# Solved: Clicking noise from harddrive, Windows won't boot up



## Armiris (Sep 6, 2007)

I was using my computer when I heard a clicking noise from it. All of a sudden, it rebooted.  When Windows tried to boot up, it happened again. And again. And again.  I tried GoBack, it worked, then I tried booting up windows. It rebooted again.

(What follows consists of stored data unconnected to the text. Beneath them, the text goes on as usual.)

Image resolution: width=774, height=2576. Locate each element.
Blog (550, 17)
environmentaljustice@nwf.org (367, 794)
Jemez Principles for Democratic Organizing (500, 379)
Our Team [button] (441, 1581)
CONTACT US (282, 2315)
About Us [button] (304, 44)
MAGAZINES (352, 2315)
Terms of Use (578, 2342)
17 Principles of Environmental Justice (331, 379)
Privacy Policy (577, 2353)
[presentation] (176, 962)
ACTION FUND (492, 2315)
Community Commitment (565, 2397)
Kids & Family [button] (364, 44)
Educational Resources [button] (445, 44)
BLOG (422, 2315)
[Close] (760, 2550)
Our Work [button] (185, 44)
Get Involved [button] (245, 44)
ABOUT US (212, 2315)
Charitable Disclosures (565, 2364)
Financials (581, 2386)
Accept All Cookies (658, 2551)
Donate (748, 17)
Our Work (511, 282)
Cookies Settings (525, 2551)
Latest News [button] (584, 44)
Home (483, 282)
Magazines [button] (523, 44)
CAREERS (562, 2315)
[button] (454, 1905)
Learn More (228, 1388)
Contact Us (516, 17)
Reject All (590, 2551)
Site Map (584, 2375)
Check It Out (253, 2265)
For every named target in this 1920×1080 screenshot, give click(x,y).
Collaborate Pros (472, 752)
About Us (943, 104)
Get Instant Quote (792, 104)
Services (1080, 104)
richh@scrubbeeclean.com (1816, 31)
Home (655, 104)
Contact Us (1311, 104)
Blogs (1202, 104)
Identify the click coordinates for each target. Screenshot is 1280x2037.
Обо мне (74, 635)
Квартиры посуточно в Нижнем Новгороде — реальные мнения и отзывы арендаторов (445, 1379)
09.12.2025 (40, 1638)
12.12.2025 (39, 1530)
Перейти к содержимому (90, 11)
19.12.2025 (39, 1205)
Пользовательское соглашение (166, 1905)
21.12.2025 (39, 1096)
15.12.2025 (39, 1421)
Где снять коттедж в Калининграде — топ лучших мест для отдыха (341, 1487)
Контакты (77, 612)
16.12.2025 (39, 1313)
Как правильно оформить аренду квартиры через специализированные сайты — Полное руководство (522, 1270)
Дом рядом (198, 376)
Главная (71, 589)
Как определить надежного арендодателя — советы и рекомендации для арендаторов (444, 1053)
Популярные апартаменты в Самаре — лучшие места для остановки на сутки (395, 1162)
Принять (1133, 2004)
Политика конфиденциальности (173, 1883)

EDIT: The first time it rebooted after the clicking noise, it said 'Operating system not found'


----------



## griffinspc (Nov 16, 2001)

Sorry but if the clicking noise is coming from the hard drive it's almost 100% sure it's dead or at the least the first sectors are toast. If so you've likely lost your files. If you need files off it you can try and make it a slave drive on another machine and recover them that way but it's a long shot.


----------



## Armiris (Sep 6, 2007)

It will boot up fine, and GoBack will start up, but after I choose Windows XP Pro, it hangs.


----------



## griffinspc (Nov 16, 2001)

That's not what your thread title says at all. Is the hard drive clicking? If it isn't the hard drive then you're only probable solution is to reinstall the OS. Can you start in Safe Mode?


----------



## Armiris (Sep 6, 2007)

I can start in Safe Mode, how would that help?


----------



## Armiris (Sep 6, 2007)

Oh, and I can't re-install Windows. it can't read the keyboard driver or something.


----------



## griffinspc (Nov 16, 2001)

Armiris said:


> I can start in Safe Mode, how would that help?


If you can start in safe mode and boot all through the process to the desktop then probably the drive isn't shot. It would likely mean that the OS install has been corrupted at some point, after that it's up to you what you would want to do to fix it. Are you saying that you did start in Safe Mode and got no clicks or keyboard errors, etc.?

So did you try and reinstall XP and it failed or what ???


----------



## Rich-M (May 3, 2006)

griffinspc said:


> If you can start in safe mode and boot all through the process to the desktop then probably the drive isn't shot. It would likely mean that the OS install has been corrupted at some point, after that it's up to you what you would want to do to fix it. Are you saying that you did start in Safe Mode and got no clicks or keyboard errors, etc.?
> 
> So did you try and reinstall XP and it failed or what ???


I disagree. Booting to Windows takes a lot more from he drive than safe mode...and I have seen drives first show signs of dying like this. have you run checkdisk from safe mode?


----------



## Armiris (Sep 6, 2007)

No more clicking noise, got it to boot up long enough to back up all my important files, now it hangs at the thing where you select Start Up Windows Normally and stuff. Check my other post for more info


----------